## Problem requirements
Each line below is to be written out once more, precisely as given.

## Task data

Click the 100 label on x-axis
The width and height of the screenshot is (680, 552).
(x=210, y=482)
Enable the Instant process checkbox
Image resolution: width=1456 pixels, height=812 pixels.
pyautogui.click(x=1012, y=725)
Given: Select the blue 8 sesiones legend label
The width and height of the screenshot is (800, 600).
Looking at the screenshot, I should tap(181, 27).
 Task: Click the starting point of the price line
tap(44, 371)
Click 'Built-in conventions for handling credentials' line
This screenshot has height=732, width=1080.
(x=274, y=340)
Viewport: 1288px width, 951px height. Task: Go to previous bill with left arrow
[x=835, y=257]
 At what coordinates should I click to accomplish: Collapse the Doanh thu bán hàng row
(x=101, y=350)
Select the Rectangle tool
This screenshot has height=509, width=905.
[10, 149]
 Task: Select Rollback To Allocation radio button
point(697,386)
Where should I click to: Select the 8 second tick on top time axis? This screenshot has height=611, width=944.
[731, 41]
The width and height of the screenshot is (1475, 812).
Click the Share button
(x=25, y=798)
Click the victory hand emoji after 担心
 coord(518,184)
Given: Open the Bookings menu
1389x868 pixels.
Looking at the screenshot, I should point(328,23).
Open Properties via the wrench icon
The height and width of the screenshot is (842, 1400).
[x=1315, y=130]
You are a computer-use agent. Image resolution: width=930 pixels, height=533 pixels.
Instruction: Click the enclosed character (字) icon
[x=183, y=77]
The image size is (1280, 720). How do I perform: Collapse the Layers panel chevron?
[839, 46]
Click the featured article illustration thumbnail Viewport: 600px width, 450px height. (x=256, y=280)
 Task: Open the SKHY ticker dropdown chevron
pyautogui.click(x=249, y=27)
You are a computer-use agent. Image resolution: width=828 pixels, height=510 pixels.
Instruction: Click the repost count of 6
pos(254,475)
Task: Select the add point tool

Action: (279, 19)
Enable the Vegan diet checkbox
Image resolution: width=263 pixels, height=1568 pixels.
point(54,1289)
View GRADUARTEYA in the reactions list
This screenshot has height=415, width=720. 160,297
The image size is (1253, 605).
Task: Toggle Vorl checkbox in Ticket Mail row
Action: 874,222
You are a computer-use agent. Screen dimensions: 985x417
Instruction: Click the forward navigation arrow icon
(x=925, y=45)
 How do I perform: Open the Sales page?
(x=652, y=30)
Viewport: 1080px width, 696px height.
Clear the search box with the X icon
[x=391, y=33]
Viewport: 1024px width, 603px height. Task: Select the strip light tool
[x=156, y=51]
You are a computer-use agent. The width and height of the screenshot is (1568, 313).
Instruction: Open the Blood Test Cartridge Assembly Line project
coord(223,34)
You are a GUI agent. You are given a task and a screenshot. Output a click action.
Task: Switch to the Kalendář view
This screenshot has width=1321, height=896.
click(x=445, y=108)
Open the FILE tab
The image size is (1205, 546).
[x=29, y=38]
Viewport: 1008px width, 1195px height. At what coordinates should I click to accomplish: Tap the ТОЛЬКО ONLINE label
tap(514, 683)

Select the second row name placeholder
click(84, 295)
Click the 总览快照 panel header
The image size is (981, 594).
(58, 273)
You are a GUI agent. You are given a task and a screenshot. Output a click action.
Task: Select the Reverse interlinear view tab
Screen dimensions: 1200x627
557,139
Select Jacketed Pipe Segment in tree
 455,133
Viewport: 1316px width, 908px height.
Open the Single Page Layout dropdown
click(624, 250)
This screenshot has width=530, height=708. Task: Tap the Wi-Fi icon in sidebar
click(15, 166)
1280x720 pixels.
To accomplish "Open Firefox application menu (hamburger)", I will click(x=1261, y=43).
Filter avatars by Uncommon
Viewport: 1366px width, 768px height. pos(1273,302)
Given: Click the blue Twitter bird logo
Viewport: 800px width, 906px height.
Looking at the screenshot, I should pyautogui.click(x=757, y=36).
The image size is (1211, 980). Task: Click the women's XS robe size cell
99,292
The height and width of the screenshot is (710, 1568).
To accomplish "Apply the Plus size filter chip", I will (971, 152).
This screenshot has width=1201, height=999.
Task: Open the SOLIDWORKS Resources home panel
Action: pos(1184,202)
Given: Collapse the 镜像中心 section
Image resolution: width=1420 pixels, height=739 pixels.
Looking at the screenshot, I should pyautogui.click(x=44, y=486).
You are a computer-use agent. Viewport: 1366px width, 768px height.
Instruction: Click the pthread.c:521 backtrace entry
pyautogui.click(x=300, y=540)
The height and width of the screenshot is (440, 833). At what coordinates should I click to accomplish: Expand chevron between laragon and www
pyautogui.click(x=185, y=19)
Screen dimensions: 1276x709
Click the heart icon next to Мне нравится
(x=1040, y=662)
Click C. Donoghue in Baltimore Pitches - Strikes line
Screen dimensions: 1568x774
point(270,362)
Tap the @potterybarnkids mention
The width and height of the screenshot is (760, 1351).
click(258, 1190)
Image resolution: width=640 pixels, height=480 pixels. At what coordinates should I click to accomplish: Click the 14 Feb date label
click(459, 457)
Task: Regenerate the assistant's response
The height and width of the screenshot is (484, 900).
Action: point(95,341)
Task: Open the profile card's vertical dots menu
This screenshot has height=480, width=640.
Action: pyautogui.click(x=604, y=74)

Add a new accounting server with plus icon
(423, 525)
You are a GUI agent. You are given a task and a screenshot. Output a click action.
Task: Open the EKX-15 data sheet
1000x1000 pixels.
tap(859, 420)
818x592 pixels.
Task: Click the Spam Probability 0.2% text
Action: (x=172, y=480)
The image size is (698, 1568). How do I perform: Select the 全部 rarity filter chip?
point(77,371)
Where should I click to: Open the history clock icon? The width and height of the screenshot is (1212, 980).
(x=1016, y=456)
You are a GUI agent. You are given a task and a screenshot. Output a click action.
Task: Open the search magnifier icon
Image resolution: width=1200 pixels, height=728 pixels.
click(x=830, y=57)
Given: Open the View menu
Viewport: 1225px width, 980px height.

## Output for this task
Click the 100 label on x-axis
The width and height of the screenshot is (680, 552).
(x=210, y=482)
Enable the Instant process checkbox
Image resolution: width=1456 pixels, height=812 pixels.
pyautogui.click(x=1012, y=725)
Given: Select the blue 8 sesiones legend label
The width and height of the screenshot is (800, 600).
Looking at the screenshot, I should tap(181, 27).
 Task: Click the starting point of the price line
tap(44, 371)
Click 'Built-in conventions for handling credentials' line
This screenshot has height=732, width=1080.
(x=274, y=340)
Viewport: 1288px width, 951px height. Task: Go to previous bill with left arrow
[x=835, y=257]
 At what coordinates should I click to accomplish: Collapse the Doanh thu bán hàng row
(x=101, y=350)
Select the Rectangle tool
This screenshot has height=509, width=905.
[10, 149]
 Task: Select Rollback To Allocation radio button
point(697,386)
Where should I click to: Select the 8 second tick on top time axis? This screenshot has height=611, width=944.
[731, 41]
The width and height of the screenshot is (1475, 812).
Click the Share button
(x=25, y=798)
Click the victory hand emoji after 担心
 coord(518,184)
Given: Open the Bookings menu
1389x868 pixels.
Looking at the screenshot, I should point(328,23).
Open Properties via the wrench icon
The height and width of the screenshot is (842, 1400).
[x=1315, y=130]
You are a computer-use agent. Image resolution: width=930 pixels, height=533 pixels.
Instruction: Click the enclosed character (字) icon
[x=183, y=77]
The image size is (1280, 720). How do I perform: Collapse the Layers panel chevron?
[839, 46]
Click the featured article illustration thumbnail Viewport: 600px width, 450px height. (x=256, y=280)
 Task: Open the SKHY ticker dropdown chevron
pyautogui.click(x=249, y=27)
You are a computer-use agent. Image resolution: width=828 pixels, height=510 pixels.
Instruction: Click the repost count of 6
pos(254,475)
Task: Select the add point tool

Action: (279, 19)
Enable the Vegan diet checkbox
Image resolution: width=263 pixels, height=1568 pixels.
point(54,1289)
View GRADUARTEYA in the reactions list
This screenshot has height=415, width=720. 160,297
The image size is (1253, 605).
Task: Toggle Vorl checkbox in Ticket Mail row
Action: 874,222
You are a computer-use agent. Screen dimensions: 985x417
Instruction: Click the forward navigation arrow icon
(x=925, y=45)
 How do I perform: Open the Sales page?
(x=652, y=30)
Viewport: 1080px width, 696px height.
Clear the search box with the X icon
[x=391, y=33]
Viewport: 1024px width, 603px height. Task: Select the strip light tool
[x=156, y=51]
You are a computer-use agent. The width and height of the screenshot is (1568, 313).
Instruction: Open the Blood Test Cartridge Assembly Line project
coord(223,34)
You are a GUI agent. You are given a task and a screenshot. Output a click action.
Task: Switch to the Kalendář view
This screenshot has width=1321, height=896.
click(x=445, y=108)
Open the FILE tab
The image size is (1205, 546).
[x=29, y=38]
Viewport: 1008px width, 1195px height. At what coordinates should I click to accomplish: Tap the ТОЛЬКО ONLINE label
tap(514, 683)

Select the second row name placeholder
click(84, 295)
Click the 总览快照 panel header
The image size is (981, 594).
(58, 273)
You are a GUI agent. You are given a task and a screenshot. Output a click action.
Task: Select the Reverse interlinear view tab
Screen dimensions: 1200x627
557,139
Select Jacketed Pipe Segment in tree
 455,133
Viewport: 1316px width, 908px height.
Open the Single Page Layout dropdown
click(624, 250)
This screenshot has width=530, height=708. Task: Tap the Wi-Fi icon in sidebar
click(15, 166)
1280x720 pixels.
To accomplish "Open Firefox application menu (hamburger)", I will click(x=1261, y=43).
Filter avatars by Uncommon
Viewport: 1366px width, 768px height. pos(1273,302)
Given: Click the blue Twitter bird logo
Viewport: 800px width, 906px height.
Looking at the screenshot, I should pyautogui.click(x=757, y=36).
The image size is (1211, 980). Task: Click the women's XS robe size cell
99,292
The height and width of the screenshot is (710, 1568).
To accomplish "Apply the Plus size filter chip", I will (971, 152).
This screenshot has width=1201, height=999.
Task: Open the SOLIDWORKS Resources home panel
Action: pos(1184,202)
Given: Collapse the 镜像中心 section
Image resolution: width=1420 pixels, height=739 pixels.
Looking at the screenshot, I should pyautogui.click(x=44, y=486).
You are a computer-use agent. Viewport: 1366px width, 768px height.
Instruction: Click the pthread.c:521 backtrace entry
pyautogui.click(x=300, y=540)
The height and width of the screenshot is (440, 833). At what coordinates should I click to accomplish: Expand chevron between laragon and www
pyautogui.click(x=185, y=19)
Screen dimensions: 1276x709
Click the heart icon next to Мне нравится
(x=1040, y=662)
Click C. Donoghue in Baltimore Pitches - Strikes line
Screen dimensions: 1568x774
point(270,362)
Tap the @potterybarnkids mention
The width and height of the screenshot is (760, 1351).
click(258, 1190)
Image resolution: width=640 pixels, height=480 pixels. At what coordinates should I click to accomplish: Click the 14 Feb date label
click(459, 457)
Task: Regenerate the assistant's response
The height and width of the screenshot is (484, 900).
Action: point(95,341)
Task: Open the profile card's vertical dots menu
This screenshot has height=480, width=640.
Action: pyautogui.click(x=604, y=74)

Add a new accounting server with plus icon
(423, 525)
You are a GUI agent. You are given a task and a screenshot. Output a click action.
Task: Open the EKX-15 data sheet
1000x1000 pixels.
tap(859, 420)
818x592 pixels.
Task: Click the Spam Probability 0.2% text
Action: (x=172, y=480)
The image size is (698, 1568). How do I perform: Select the 全部 rarity filter chip?
point(77,371)
Where should I click to: Open the history clock icon? The width and height of the screenshot is (1212, 980).
(x=1016, y=456)
You are a GUI agent. You are given a task and a screenshot. Output a click action.
Task: Open the search magnifier icon
Image resolution: width=1200 pixels, height=728 pixels.
click(x=830, y=57)
Given: Open the View menu
Viewport: 1225px width, 980px height.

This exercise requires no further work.